▶ [Task directions]:
State how many lines of the records contain the string "Open", and give no other information.

▶ [The data]:
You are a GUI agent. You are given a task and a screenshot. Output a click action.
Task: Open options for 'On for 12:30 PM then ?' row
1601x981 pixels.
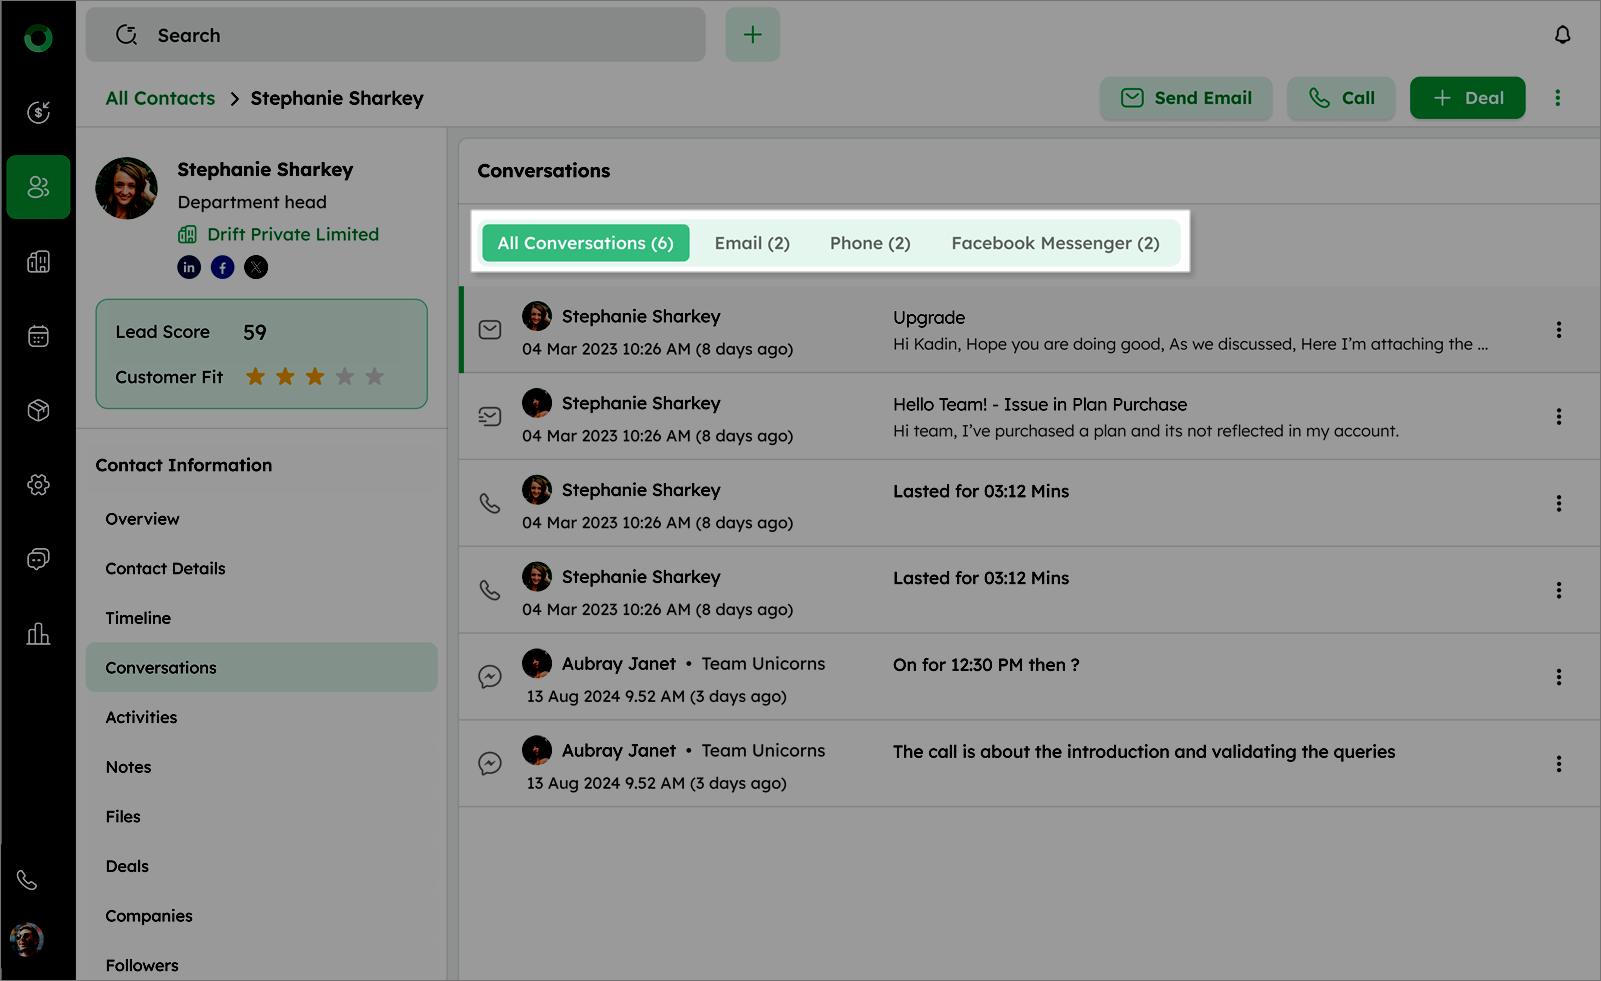point(1558,677)
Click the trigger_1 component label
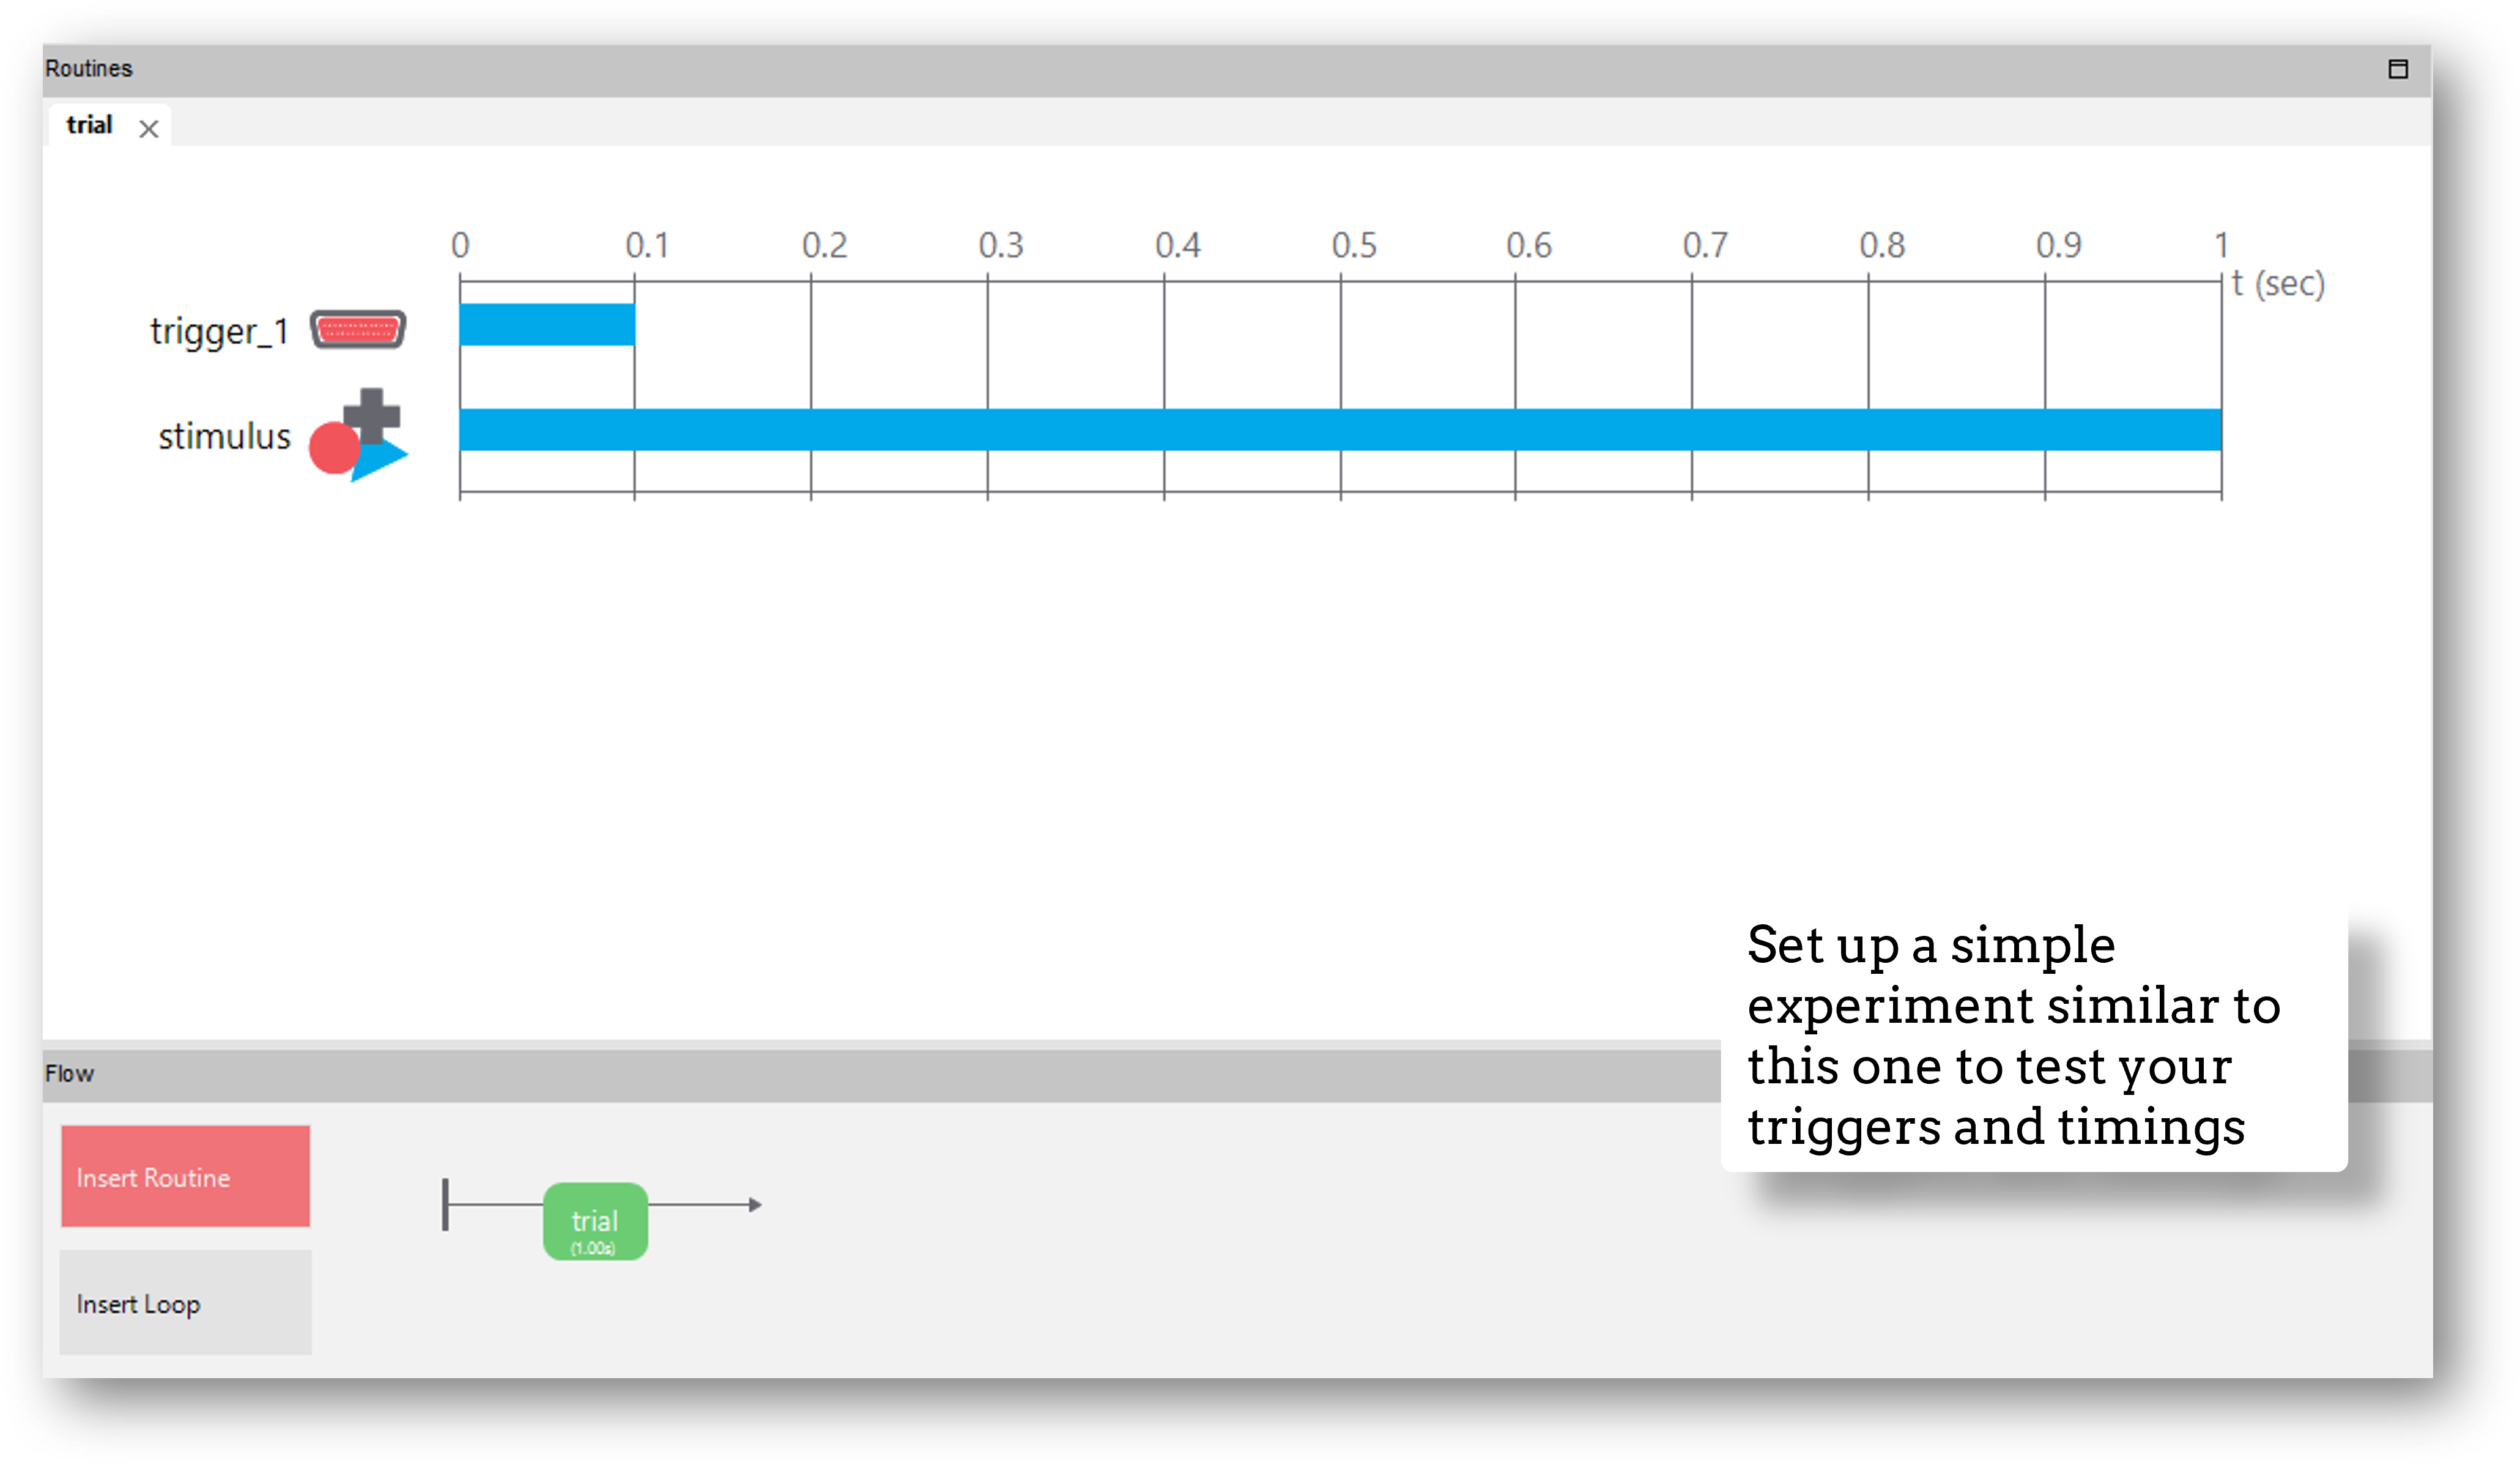Screen dimensions: 2520x1465 coord(219,331)
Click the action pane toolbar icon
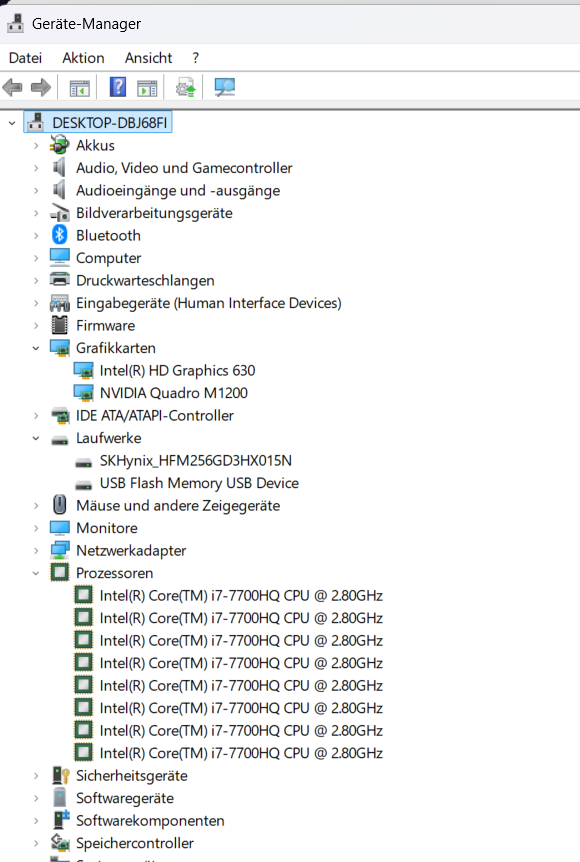This screenshot has width=580, height=862. point(147,88)
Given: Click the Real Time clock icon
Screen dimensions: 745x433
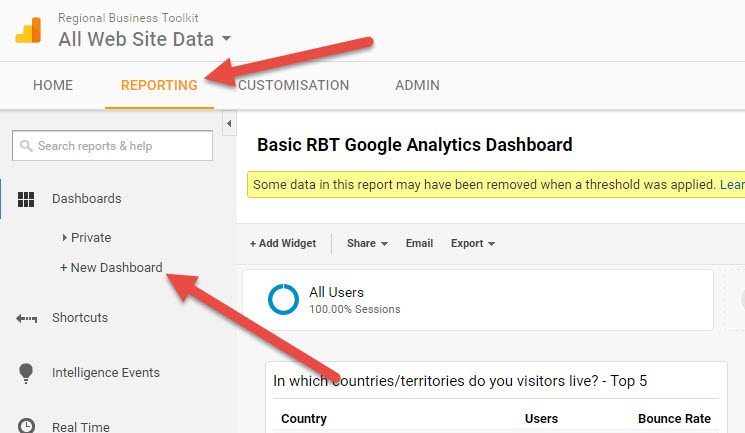Looking at the screenshot, I should (27, 426).
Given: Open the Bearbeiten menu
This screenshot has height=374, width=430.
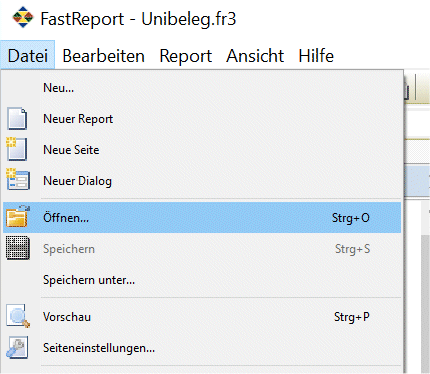Looking at the screenshot, I should coord(104,56).
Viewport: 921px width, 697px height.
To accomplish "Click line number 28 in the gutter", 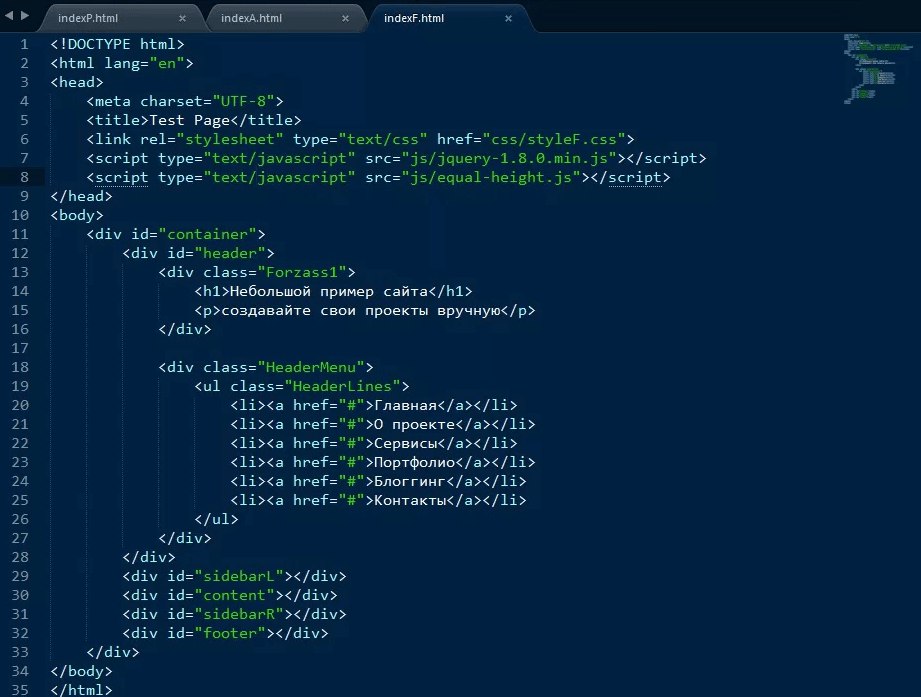I will point(21,557).
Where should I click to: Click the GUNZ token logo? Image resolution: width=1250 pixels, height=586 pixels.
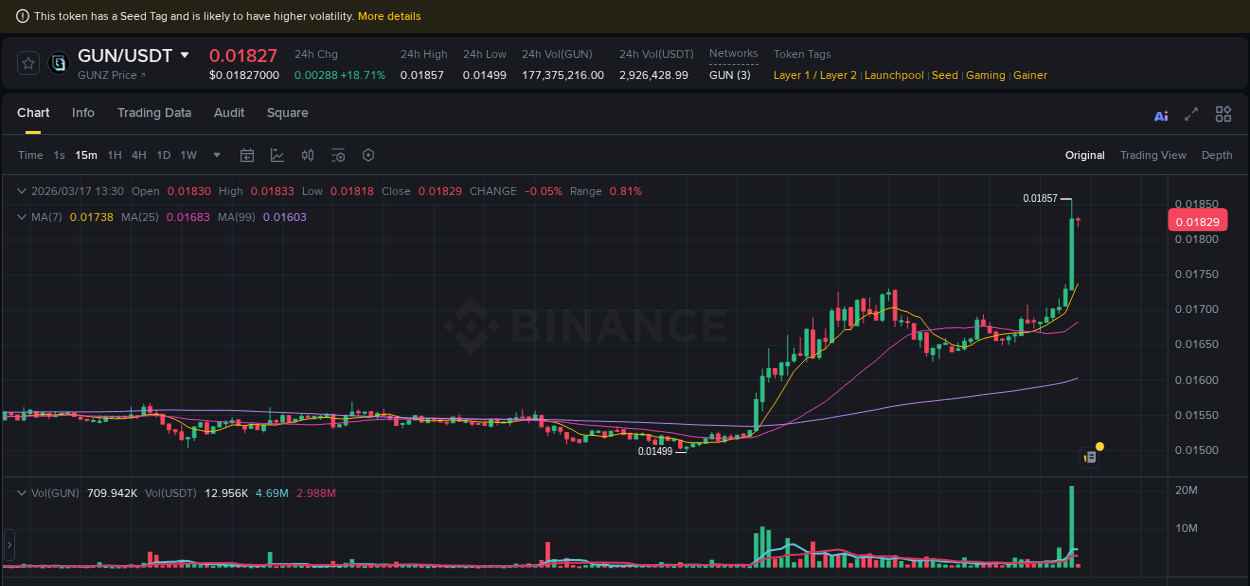(x=58, y=64)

▶ [Finished task]:
2